(Stored dataset items)
· · ·

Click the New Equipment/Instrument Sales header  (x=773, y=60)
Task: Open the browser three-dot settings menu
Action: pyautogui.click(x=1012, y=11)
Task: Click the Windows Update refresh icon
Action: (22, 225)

· · ·

Copy the records above again, swapping "header" for "heading" and keeping everything else the same.

Click the New Equipment/Instrument Sales heading  (x=773, y=60)
Task: Open the browser three-dot settings menu
Action: pyautogui.click(x=1012, y=11)
Task: Click the Windows Update refresh icon
Action: (22, 225)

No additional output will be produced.